Spätestens hier eröffnet sich eine Verbindung, Triebe insgesamt, auch den Todestrieb, als Tendenzen in Systemen aufzufassen, die ineinander geschachtelt sind. Wie lässt sich diese Grundidee übersetzen?
Übertragen auf den Wirtschaftskontext bedeutet das:
- Einzelhandlungen sind im Zusammenhang mit unserer Persönlichkeit zu betrachten
- Kommunikation ist im Zusammenhang von Dyaden (2 Personen) zu verstehen
- Arbeitsgruppen sind von ihrer Position in größeren Teams bestimmt
- Teams und Einzelne müssen im Kontext der Firma betrachten werden
Jedes dieser Systeme hat seine Einzelcharakteristika, mit denen es in größere Systeme eingebettet ist, die jeweils ihre eigene Tendenz haben. In diesen Systemen wird jeweils ein eigener Weg verfolgt, der dem ersten Widerstreben mag, oder mit ihm übereinstimmt. Sichtbar wird dieses oft konflikthafte Zusammenspiel in immer neuen Wiederholungen. Die Vergegenwärtigung der darin angelegten Prozesse hilft in der Analyse von Gruppendynamiken, beim Verständnis des oft sehr energiereichen Beharrens von etablierten Systemen gegen Veränderung im Change Management, aber auch beim Verständnis des selten reibungsfreien Zusammenwirkens von eigener Persönlichkeit mit eigenen Veränderungswünschen. Moderne Formen des psychodynamischen Business Coachings erweitern diese Sicht um eine Netzwerk-Perspektive (Western, 2013).

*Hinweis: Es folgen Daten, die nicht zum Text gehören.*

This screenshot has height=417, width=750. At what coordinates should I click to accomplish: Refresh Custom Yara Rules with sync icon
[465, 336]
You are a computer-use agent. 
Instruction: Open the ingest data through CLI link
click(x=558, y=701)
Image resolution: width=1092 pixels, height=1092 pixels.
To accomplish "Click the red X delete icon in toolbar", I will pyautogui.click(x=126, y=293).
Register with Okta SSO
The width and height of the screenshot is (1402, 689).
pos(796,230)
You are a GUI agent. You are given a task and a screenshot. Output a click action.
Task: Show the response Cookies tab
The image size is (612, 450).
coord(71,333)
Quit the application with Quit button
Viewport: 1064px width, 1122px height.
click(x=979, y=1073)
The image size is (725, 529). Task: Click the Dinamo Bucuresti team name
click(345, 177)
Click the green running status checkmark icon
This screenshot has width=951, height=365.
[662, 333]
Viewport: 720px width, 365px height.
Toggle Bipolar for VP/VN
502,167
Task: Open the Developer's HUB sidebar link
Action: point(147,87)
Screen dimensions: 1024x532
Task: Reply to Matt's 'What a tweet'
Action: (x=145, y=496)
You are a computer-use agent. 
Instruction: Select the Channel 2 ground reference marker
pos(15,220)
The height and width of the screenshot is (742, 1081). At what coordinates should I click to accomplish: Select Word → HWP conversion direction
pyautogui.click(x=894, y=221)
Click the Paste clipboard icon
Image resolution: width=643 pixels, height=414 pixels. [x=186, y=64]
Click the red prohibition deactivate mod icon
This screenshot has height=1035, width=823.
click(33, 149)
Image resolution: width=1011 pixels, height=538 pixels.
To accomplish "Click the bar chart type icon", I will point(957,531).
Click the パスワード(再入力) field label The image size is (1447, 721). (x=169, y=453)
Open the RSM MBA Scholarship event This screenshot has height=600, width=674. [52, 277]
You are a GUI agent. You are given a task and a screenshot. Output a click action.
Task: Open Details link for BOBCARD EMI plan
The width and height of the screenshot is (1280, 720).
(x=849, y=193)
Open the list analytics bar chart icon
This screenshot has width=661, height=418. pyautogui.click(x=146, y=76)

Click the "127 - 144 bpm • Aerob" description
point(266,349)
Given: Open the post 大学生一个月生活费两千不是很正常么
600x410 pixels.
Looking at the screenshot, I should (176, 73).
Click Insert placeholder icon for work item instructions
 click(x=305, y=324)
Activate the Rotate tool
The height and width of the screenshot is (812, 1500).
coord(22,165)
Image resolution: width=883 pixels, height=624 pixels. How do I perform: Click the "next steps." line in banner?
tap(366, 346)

Damit wird es möglich, über die Entwicklung von Systemen nachzudenken, in denen verschiedene, voneinander abhängige Variablen miteinander in Beziehung stehen. Wer sich vergegenwärtigt, wie sich darin Prozesse von Stagnation oder Veränderung denken lassen, und welche Widerstände und Reibungen im Aufeinandertreffen von Systemen entstehen, hat ein Modell zur Verfügung, dass sich auf viele Fragestellungen anwenden lässt. Ein Grund mehr, keine Angst vor dem „Todestrieb“ haben zu müssen. Tatsächlich kündet er von der großen, bloß nicht immer reibungsfreien Lust – zu leben, zu lieben und zu arbeiten.
Robert Weixlbaumer, Psychologe und Coach bei dynaMind
Quellen:
Freud, S. (1920). Jenseits des Lustprinzips: Internationaler Psychoanalytischer Verlag.
Western, S. (2013). Leadership. A critical text (2. ed.). London: Sage Publications.